## TASK PROMPT
Exactly reproduce the lines beginning with the line that includes "The width and height of the screenshot is (418, 274)." and ending with the last line of the data.

## SUPPLIED RECORDS

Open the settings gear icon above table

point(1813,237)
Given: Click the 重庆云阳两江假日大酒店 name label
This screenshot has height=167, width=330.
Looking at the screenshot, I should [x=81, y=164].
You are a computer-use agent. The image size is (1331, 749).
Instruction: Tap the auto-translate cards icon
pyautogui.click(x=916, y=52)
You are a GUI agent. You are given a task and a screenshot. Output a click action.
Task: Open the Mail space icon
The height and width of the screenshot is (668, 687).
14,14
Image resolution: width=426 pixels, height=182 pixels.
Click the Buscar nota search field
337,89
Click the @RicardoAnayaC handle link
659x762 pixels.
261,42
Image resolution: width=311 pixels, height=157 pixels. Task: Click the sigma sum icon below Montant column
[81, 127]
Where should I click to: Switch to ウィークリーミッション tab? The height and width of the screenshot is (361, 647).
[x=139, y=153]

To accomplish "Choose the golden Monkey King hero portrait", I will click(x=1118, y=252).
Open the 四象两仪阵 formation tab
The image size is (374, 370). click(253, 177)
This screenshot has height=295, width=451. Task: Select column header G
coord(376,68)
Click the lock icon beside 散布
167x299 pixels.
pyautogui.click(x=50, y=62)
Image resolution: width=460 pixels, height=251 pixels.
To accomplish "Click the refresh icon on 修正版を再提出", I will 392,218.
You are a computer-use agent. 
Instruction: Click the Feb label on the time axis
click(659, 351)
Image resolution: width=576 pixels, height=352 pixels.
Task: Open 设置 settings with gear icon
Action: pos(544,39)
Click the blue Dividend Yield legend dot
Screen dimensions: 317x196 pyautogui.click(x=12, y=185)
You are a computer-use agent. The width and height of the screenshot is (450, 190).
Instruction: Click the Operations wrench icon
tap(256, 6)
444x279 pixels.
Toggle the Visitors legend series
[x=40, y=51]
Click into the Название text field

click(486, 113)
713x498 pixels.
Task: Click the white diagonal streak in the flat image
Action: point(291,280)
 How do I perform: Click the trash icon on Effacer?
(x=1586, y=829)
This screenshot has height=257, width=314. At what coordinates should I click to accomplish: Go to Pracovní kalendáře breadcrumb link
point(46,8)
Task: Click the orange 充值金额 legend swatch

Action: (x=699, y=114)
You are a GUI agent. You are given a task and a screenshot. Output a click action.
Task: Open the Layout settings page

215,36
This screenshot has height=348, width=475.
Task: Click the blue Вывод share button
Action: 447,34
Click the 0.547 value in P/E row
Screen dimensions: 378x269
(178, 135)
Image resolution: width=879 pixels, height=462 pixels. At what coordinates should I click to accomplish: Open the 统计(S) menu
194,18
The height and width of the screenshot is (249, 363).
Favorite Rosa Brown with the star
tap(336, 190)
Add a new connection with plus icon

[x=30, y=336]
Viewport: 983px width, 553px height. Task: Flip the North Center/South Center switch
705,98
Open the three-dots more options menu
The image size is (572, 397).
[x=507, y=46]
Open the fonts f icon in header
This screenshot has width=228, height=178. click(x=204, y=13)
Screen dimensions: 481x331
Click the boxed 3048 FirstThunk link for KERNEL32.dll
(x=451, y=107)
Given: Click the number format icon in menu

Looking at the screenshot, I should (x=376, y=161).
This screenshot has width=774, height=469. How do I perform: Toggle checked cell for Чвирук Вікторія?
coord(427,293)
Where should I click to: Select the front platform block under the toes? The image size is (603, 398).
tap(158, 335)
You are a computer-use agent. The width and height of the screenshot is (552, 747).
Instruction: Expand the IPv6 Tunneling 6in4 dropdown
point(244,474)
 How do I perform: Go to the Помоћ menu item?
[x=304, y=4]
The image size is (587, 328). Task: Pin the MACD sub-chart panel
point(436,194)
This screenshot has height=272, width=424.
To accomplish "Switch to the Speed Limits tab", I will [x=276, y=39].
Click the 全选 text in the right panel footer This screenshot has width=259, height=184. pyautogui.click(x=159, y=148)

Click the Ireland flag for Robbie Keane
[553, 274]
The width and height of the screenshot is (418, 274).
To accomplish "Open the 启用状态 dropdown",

## THE ANSWER
The width and height of the screenshot is (418, 274).
To accomplish "Open the 启用状态 dropdown",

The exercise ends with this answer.